Reste donc une histoire d'amour gnangnan et mièvre entre les deux protagonistes, avec entre autres repas aux chandelles et petite musique romantique; escalade d'un arbre sur le dos d'Edward jusqu'à la cime pour découvrir un paysage tellement beau que Bella se sent obligée d'ajouter "ces choses là ne sont pas censées exister"; morceau de piano joué par Edward dans une pièce bercée d'ombre et de lumière; chambre d'Edward avec dans la chaîne hifi "clair de lune" de Debussy; arrivée en voiture de sport devant tout le lycée, Bella attendant qu'Edward fasse le tour pour lui ouvrir la porte (histoire de ne pas se faire remarquer, elle qui d'habitude est discrète), et Edward de surenchérir en lui passant le bras autour du cou pour que tout le monde les regarde; déclaration d'amour ou Edward dit à Bella "Tu es toute ma vie maintenant"... Bref, vous l'aurez compris, beaucoup de finesse dans la description de leur relation. Le rôle du cinéma est de nous faire rêver, mais quand c'est si gros et caricatural que cela, on tombe vite dans le ridicule et il est bien dur de s'identifier et d'imaginer vivre une telle relation (sauf peut-être si l'on est une fille de 13/15 ans qui rêve encore d'une idylle avec prince charmant ténébreux, incompris, protecteur, désiré par toutes les filles du lycée et pas porté sur le sexe pour ne pas trop brusquer les choses).

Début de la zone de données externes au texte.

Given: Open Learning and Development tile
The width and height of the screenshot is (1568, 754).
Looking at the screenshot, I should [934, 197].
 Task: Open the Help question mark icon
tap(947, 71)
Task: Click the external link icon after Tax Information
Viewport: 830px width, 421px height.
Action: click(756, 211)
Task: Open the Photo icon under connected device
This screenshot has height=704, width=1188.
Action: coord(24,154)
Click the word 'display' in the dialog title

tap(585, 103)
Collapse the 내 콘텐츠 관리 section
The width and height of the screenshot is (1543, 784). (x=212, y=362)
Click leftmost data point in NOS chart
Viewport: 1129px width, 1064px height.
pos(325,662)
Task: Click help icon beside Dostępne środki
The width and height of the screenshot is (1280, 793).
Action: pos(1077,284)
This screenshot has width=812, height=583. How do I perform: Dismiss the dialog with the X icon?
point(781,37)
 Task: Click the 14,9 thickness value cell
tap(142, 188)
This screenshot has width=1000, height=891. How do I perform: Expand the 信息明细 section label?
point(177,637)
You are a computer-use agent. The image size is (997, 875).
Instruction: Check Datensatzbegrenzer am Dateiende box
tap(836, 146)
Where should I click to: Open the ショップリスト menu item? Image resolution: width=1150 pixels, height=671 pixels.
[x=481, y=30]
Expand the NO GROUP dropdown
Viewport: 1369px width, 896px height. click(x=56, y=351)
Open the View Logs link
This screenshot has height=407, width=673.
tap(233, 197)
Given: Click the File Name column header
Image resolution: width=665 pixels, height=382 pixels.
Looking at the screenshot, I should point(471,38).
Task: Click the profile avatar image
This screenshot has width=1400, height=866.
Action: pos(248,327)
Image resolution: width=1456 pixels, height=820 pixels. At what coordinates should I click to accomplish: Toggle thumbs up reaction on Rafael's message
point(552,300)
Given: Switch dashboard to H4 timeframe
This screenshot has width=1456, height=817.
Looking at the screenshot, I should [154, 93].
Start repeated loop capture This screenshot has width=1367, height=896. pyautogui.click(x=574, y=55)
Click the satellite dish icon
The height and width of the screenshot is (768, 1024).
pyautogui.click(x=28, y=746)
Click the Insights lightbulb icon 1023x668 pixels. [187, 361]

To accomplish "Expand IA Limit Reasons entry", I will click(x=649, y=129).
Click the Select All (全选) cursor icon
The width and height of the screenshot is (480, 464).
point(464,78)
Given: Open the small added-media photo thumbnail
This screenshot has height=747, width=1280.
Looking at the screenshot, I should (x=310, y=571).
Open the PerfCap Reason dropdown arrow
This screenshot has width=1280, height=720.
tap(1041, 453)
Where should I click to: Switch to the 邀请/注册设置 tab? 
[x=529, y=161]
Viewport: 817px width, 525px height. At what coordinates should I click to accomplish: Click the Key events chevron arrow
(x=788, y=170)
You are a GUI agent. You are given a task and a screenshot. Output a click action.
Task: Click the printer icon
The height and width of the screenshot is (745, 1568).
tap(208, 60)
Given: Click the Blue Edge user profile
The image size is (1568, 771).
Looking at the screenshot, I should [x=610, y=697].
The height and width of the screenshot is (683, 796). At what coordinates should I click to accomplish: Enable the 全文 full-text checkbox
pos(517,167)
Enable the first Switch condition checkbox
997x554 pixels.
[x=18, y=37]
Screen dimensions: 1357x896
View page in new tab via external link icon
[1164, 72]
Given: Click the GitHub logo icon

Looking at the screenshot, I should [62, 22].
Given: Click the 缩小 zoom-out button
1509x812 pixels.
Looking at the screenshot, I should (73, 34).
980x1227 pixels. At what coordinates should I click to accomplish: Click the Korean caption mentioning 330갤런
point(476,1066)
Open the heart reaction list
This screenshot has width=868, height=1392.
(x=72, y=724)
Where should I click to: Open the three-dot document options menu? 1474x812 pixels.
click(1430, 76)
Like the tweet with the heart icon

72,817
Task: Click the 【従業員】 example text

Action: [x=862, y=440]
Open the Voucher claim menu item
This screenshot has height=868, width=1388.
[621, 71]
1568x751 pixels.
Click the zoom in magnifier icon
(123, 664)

Vient s'ajouter à cela une interprétation assez moyenne, la palme revenant à Robert Pattinson qui cabotine à souhait, des effets spéciaux bâclés (voir Edward gravir la montagne en courant relèverait presque d'un gag de Hot Shot), 20 minutes de suspense sur 2h00 de film, et j'en passe... Il n'y a peut-être que de beaux décors naturels et la jolie bande originale qui remontent un petit peu le niveau du tout. Je n'irai pas jusqu'à dire que le film est ennuyeux, cela reste "assez" divertissant même si tous les défauts du film nous sautent assez vite aux yeux.
On avait connu une Catherine Hardwicke beaucoup plus inspirée et subtile dans sa vision de l'adolescence, notamment dans "Thirteen", elle se contente ici d'un film de commande formaté, destiné à un public on ne peut plus ciblé, et qui au final n'a que peu d'intérêt.